De Blasio speaks fluent dog whistle. He talks tough on crime, for example, but not without making it clear that the aggressive policing policies that did so much to pacify the city, bolstering both its economy and its quality of life, will go by the boards when his pick for police commissioner takes over.

He’s also clear that the teachers’ union will have the tiller hand when it comes to school reform — which is to say: Good-bye, school reform.

And that resentment-driven tax policies will be the order of the day, regardless of the impact on a city economy that is dramatically outperforming the state’s — and has paced the nation’s — for some time now. (He clearly confuses wealth consumption with wealth creation, or hopes the voters will.)

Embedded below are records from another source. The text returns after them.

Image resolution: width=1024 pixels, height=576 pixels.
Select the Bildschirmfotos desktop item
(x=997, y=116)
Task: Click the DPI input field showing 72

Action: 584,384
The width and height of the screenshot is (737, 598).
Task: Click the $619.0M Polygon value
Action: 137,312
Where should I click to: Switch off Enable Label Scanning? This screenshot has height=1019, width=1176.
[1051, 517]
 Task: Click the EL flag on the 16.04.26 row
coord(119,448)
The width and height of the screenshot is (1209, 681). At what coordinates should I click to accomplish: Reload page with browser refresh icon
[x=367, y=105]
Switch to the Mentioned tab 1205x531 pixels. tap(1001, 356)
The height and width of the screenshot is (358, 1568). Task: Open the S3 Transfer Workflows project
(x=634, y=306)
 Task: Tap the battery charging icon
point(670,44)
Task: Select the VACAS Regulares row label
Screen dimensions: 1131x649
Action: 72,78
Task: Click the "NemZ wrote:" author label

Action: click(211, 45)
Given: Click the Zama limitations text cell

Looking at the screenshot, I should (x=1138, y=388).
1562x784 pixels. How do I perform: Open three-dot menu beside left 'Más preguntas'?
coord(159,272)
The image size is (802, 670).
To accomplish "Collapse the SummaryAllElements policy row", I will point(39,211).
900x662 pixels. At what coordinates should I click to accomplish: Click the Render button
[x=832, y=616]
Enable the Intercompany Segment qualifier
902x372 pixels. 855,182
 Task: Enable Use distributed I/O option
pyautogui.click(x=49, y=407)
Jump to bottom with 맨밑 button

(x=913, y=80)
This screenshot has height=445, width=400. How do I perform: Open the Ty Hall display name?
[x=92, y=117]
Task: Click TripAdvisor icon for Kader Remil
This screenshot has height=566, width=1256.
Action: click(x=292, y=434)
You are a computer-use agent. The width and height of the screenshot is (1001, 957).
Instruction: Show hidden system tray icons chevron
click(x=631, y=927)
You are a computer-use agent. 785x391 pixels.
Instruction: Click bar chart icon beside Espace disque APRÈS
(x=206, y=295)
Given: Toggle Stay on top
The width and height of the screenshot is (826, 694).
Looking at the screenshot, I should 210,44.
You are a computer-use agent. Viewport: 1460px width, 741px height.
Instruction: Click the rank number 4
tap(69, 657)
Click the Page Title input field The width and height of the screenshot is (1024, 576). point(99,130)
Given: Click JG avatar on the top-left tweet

And that flights of fancy, rather than harsh reality, will inform his health-care policies. (Case in point, his feckless defense of the failed Long Island College Hospital, now on court-ordered life support via a Brooklyn machine judge despite having virtually no patients, nor long-term prospects for any.)

And yet Lhota’s polling deficits persist.

Certainly his desultory campaign hasn’t helped. And the political math isn’t hard to master: He’s a Republican in a city where Democrats dominate, 6-1.

For the most part, though, it seems that de Blasio’s advantage resides in the distractions of the city’s bizarre primary season — Carlos Danger, indeed — which allowed him to run a fundamentally detail-free campaign.

Meaning that nobody really knows much about him.

This much is clear, however: De Blasio thinks that the rules don’t apply to him.

Not on a policy level: He promises to take dedicated Sandy relief money from the feds and divert it to pet political projects. This will help next Tuesday, but it likely will have repercussions the next time New York rattles a cardboard cup at Congress.

And certainly not on a personal basis: As The Post’s Isabel Vincent and Melissa Klein have reported, de Blasio has ignored city reporting rules on a $1.1 million rental property he owns in Brooklyn, while declining to divulge income from that building on his mandatory municipal-financial-disclosure forms.

Arrogance of this sort, on top of everything else, doesn’t need the encouragement of a 40-point electoral mandate — especially since a cornerstone of the de Blasio campaign is a pledge to dismantle command accountability in the NYPD.

That alone is enough to justify a vote for Joe Lhota next Tuesday.

So cast one. Soon your conscience will thank you.